SUPERIOR COURT OF NEW JERSEY
APPELLATE DIVISION
A-1516-95T5
DAVID H. CASCIANO,
Petitioner-Appellant,
v.
BOARD OF REVIEW,
Defendant-Respondent.
___________________________________________
Submitted January 22, 1997 --Decided May 16,
1997
Before Judges Pressler, Stern and Wecker
On appeal from a Final Decision of the Board
of Review.
David H. Casciano, pro se, submitted a brief.
Peter Verniero, Attorney General, attorney
for respondent (Alan C. Stephens, Deputy
Attorney General, on the brief).
The opinion of the court was delivered by
WECKER, J.S.C., t/a
Petitioner David H. Casciano appeals from a final decision
of the Board of Review, affirming the decision of the Appeal
Tribunal, which held him disqualified for unemployment benefits
because he left the job without good cause attributable to the
work. N.J.S.A. 43:21-5(a). That statute provides in pertinent
part:
An individual shall be disqualified for
benefits:
(a) For the week in which the individual has
left work voluntarily without good cause
attributable to such work, and for each week
thereafter until the individual becomes
reemployed and works four weeks in employment
. . . and has earned in employment at least
six times the individual's weekly benefit
rate, as determined in each case.
It is undisputed that petitioner was employed by Princeton
Telephone Answering Service, Inc. (Princeton) from July 1994
through March 3, 1995. He then began employment with the
Internal Revenue Service on March 6, but was laid off on March 17
and therefore did not have sufficient service with the Internal
Revenue Service to qualify for unemployment benefits from that
employer.
The Appeal Tribunal heard only two witnesses: petitioner
and a former assistant managerSee footnote 1 employed at Princeton. There
was no evidence before the Tribunal that contradicted
petitioner's testimony. According to petitioner, he sought to
change jobs for two reasons. First, he claimed he was pressured
to participate in intentional overbilling of clients. Second, he
claimed his wages were underpaid, allegedly in violation of the
Wage and Hour Law. If true, we have no doubt that each of those
circumstances alone would establish "good cause attributable to
[the] work." Petitioner testified with respect to the
overbilling that he
went from total innocence, believing
everything was correct, to suspecting that
something was wrong, to being reasonably sure
that something was wrong.
In response to questioning by the Appeals Examiner, petitioner
testified as follows:
A. No, I proceeded to look for another job.
* * *
In other words, I didn't leave without having
another job. I didn't want to go that route
and file unemployment. When I realized that,
I proceeded to look for another job.
Q. Okay, go ahead continue.
A. And then I did obtain a job commitment
from the Internal Revenue Service which they
lead me to be would be a longer duration.
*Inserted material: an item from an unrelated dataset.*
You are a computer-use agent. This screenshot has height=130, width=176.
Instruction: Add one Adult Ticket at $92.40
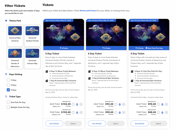(x=124, y=104)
There was an inadvertent thing that came up,
and it took me approximately two months to
actually get the commitment from the Internal
Revenue Service. I had an interview and I
had to go for testing and a security
clearance.
Q. Okay, while though you were waiting for
this job to come through, you made the
application with the Internal Revenue
Service, you continued to work for your
employer, Princeton Telephone. Is that
correct?
A. That is correct.
In response to further questioning, petitioner testified that
when the IRS made a firm job offer, he told Princeton he would be
leaving. At the hearing, he further described the overbilling
situation and his conversations with the employer about his
concern:
Q. Okay, when you left Princeton Telephone
Answering Service, what reason did you give
them?
A. That I had taken a job with the Internal
Revenue Service.
Q. Okay, did you at all mention at that time
anything about any dissatisfaction with
things at work?
A. Not at that time. I mean, there were
questions. I had asked considerable
questions regarding the accounting on the
customer accounts.
Q. Okay, at that time when you realized
things were not on the up and up so to speak
or you felt that they were not on the up and
up, did you approach your employer and
question your employer about these things?
A. Yeah.
Q. And what was his response?
A. His response would be to justify them for
me in the same way I was expected to justify
them to the clients. However, in some cases
later on, it just came down to it could not
be justified. For example, where a client
had an 800 number that was being answered and
they were billed by the 800 carrier for each
call that came in on that 800 line and they
were billed for the 800 carrier for 70, 80
calls and they were being billed for 300
calls for the month, you know, I can't see
any explanation other than the customer is
lying about his MCI bill or MCI is
undercharging him grossly.
Q. Okay, what would you tell the customer if
they called to question it? Did they ever
call to question their bills?
A. Oh, yes. I took many calls a day on
questions from customers. I guess I was in
charge of the customer relations department.
Q. Okay.
A. For all four answering services, not just
Princeton. There were four answering
services and all the calls would be routed to
me, unless they were routed to an assistant
manager.
Q. Okay, did your employer request that you
just continue to make excuses?
A. Well, my instructions were, keep the
client at all costs.
Q. All right, if it meant that there was a
problem, were you to bring that problem to
the front?
A. No basically, if there was a problem,
either convince them that the bill was
correct or if necessary make an adjustment on
the bill to keep the client from canceling.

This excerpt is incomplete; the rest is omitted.